When I was asked to review the 18th anniversary menu at Vermilion, self-styled as ‘Manchester’s most glamorous restaurant’, I thought two things: (a) after 18 years, why haven’t I heard of it? And (b) given Manchester’s propensity to bling, that’s quite a claim. I set off to investigate.
Now I have the answers. I probably hadn’t heard of it because it’s a bit off the beaten track, in an industrial estate in Hulme Hall Lane, not far from the new Co-op Live arena. It’s a fairly industrial-sized building itself, next door to a huge international seafood shipper called IBCO, who own it. The rationale for this arrangement defeats me except that I imagine the managing director, feeling hungry one day, looked out over the blasted heath that is now the enormous car park and thought ‘right, we need a restaurant’.
And it’s not just a restaurant. Upstairs there’s a cocktail bar, Cinnabar, with music at weekends and faux-leather banquettes big enough for eight people to recline and drink and do, well, almost anything really. In addition, the complex has three further spaces for weddings and other events that can seat up to 800 people. It’s huge.

Photo by Chris Wallis
As for the glamour, Reader, I was surprised. In my experience, these industrial wedding and big celebratory resto places are blinged beyond simple bad taste. Here, it is all rather well done. Shiny, glamorous, but well done. Vermilion is the kind of restaurant that Netflix yakuza gangsters frequent, big and yet intimate, with rooms separated by black lacquer frames where a dozen or more can eat at tables with revolving tops and plot inter-gang mayhem. But what are they eating?
Fusion food
Vermilion is a fusion restaurant. It serves a mix of ‘Thai, Modern Indian and Fusion cuisine with Japanese and Korean influences’. Full disclosure, we were guests of the resto, and they chose what we ate. We started with a cocktail, Sky Blue, a mix of gin, blue cuaracao and eggwhite, and a mocktail, Garden of Words, based on lavender syrup with strawberries, raspberries, lime juice and soda – almost imperceptively dry and delicious. Their mixologist knows their stuff. The drinks came with a fresh and refreshing sliced mango salad dressed with fish sauce and a little chilli and tamarind.
Scallop tartare with a slightly sweet soy and miso dressing looked beautiful but somehow the dressing didn’t work with the fish (I was expecting something more citrussy). On the other hand, warm soft shell crab sushi rolls with crab roe and sriracha mayo is something I will go back for, and I’ll also return for the crispy massaman beef curry dumplings with a darker sriracha mayo, rich and beefy. The vegetarian sushi rolls had crispy veg in the middle, excellent rice and a crispy shell, but the big surprise was the kelp pakoras. I mean, kelp pakoras? There is nothing in that description to excite the palate. And yet they were crispy, kelpy, and with exactly the right ratio of batter to kelp, and came drizzled with a tamarind sauce and a much-better-than-average mint raita. I would order those again too.

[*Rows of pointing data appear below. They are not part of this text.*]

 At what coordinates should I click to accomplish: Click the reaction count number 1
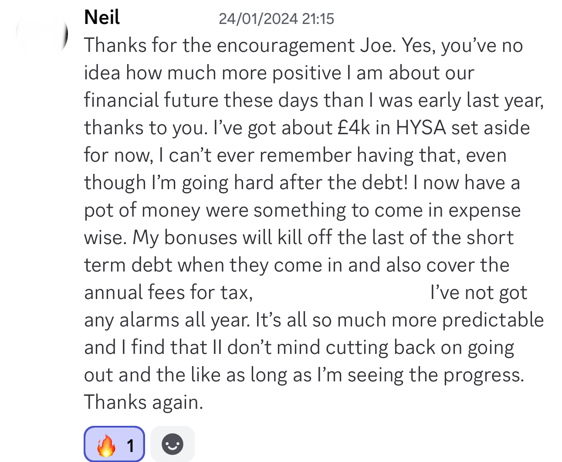(130, 445)
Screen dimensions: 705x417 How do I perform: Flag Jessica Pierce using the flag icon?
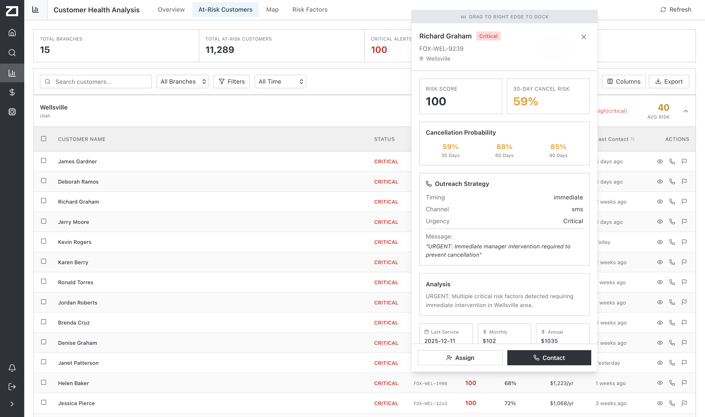click(x=684, y=403)
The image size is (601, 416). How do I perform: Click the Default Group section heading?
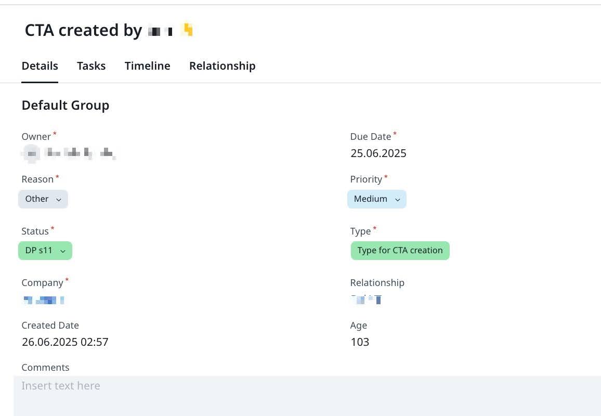pyautogui.click(x=65, y=105)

Drunken noodles was soft noodles with mushrooms and large beef wontons in a sweetish sourish sauce; substantial but not as interesting as the previous courses. However, the vegetarian noodles with eggs and enoki mushrooms in a chilli-tinged broth pleased my guest very much. The mains were served with grilled hispi cabbage in a white miso sauce which worked well together.

Copyright: Vermilion
Meanwhile, chocolate fondant with Thai milk tea ice dream dessert was a game of two halves. The ice cream was rich and savoury while the fondant, chocolatey as it was, lacked a hot liquid interior. Berry crumble was more of a biscuit with a compote of tantalisingly musky fruit and a rather good ball of taro root ice cream which had a vanilla-coconut flavour. My guest is definitely coming back for that.
The service we received was exemplary, but they knew why we were there. Looking around, the staff seemed to be giving everyone else similar attention. You get the impression it’s a well-disciplined team. This would be a great place for a celebration. The cocktails are excellent, the service is good, the room is very good, and the food, well I shall be thinking about that soft shell crab sushi and massaman dumplings, not to mention the kelp pakora, for some time. With Cinnabar upstairs and those enormous pods, there would be no need to go home. As the MD said to me, “it is a destination restaurant”, and it is certainly that because you need a car. But it does have an enormous car park.